Bevor wir abschließend in eine vollkommene Freiheitslaudatio einstimmen, eine kleine kritische Anmerkung zur verlagsinternen Lobhudelei, man hätte für die fast 400 Beiträge der gesamten Festschrift 350 Autoren aus drei Erdteilen und 26 Ländern verpflichten können. Welche Erdteile und 180 Länder hier ausgelassen wurden, können sie sich als Leser aus einem der exklusiven Wohlfahrtsstaaten sicher denken, das Ganze hat also nichts mit Globalisierung und wissenschaftlicher Vernetzung zu tun, sondern ist politische Hegemonie, die wir den Autoren und den Herausgebern zumindest nicht unterstellen wollen. Besser wäre allerdings gewesen, im Sinne der hier zumindest inhaltlich so hervorragend anderen Geschichtsschreibung, sich in der Einleitung nicht mit den drei Erdteilen und amerikanischen und schweizerischen Verfassern zu rühmen, sondern stattdessen zu bedauern, dass es in den 51 Staaten Afrikas leider immer noch keinen anerkannten Historiker gibt, der seinen Beitrag zu dieser umfassenden Schrift leistet.

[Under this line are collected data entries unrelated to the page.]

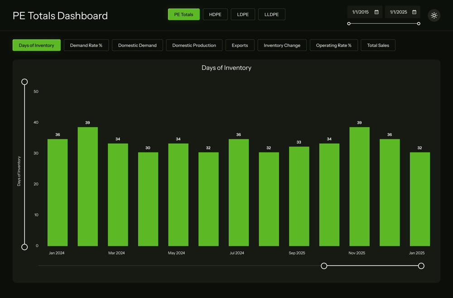Toggle light mode with the sun icon

pyautogui.click(x=434, y=15)
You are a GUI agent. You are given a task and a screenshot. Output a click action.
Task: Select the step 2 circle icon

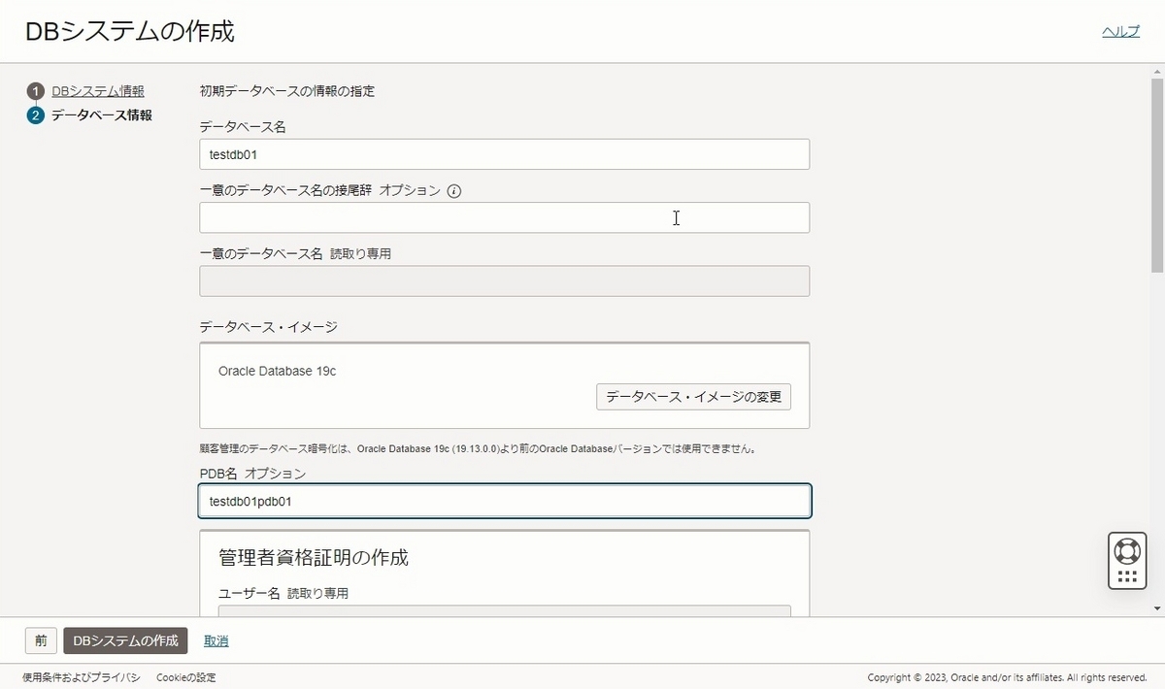point(36,114)
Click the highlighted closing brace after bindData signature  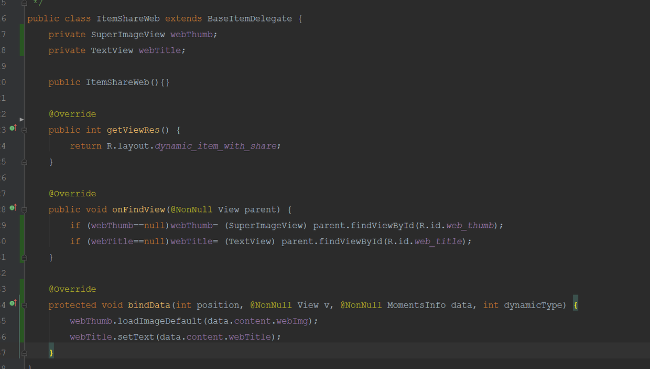[x=575, y=304]
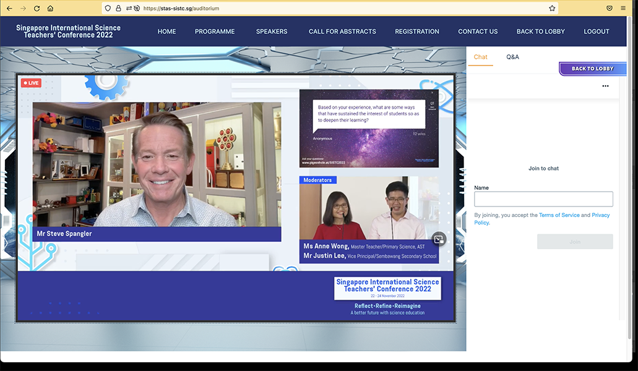The height and width of the screenshot is (371, 638).
Task: Open the browser hamburger menu
Action: pyautogui.click(x=623, y=8)
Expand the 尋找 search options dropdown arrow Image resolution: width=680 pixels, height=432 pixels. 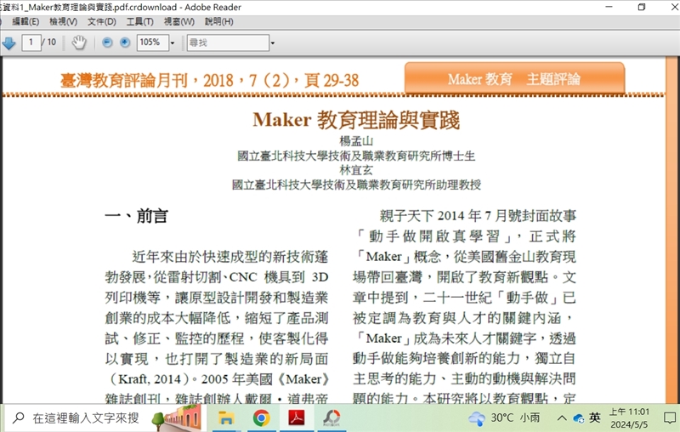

Trotz dieser Träne ein spannendes Freudenmeer, was aufgrund seiner verwandelnden Beiträge, seiner Struktur, die sich ausschließlich an der Quelle und nicht am Ereignis orientiert, Experten und Laien gleichermaßen ansprechen wird. Hoffentlich entwickelt sich aus dem einen oder anderen Beitrag etwas ganz Eigenes, Neues, Spannendes. Es wäre der Weltgeschichte zu wünschen.
Literaturangaben:
DONNERT, ERICH (Hrsg.): Europa in der frühen Neuzeit. Festschrift für Günter Mühlpfordt, Bd. 7: Unbekannte Quellen, Aufsätze, Personenregister der Bände 1-7. Böhlau Verlag, Köln/Weimar 2008. 1242 S., 89,90 €.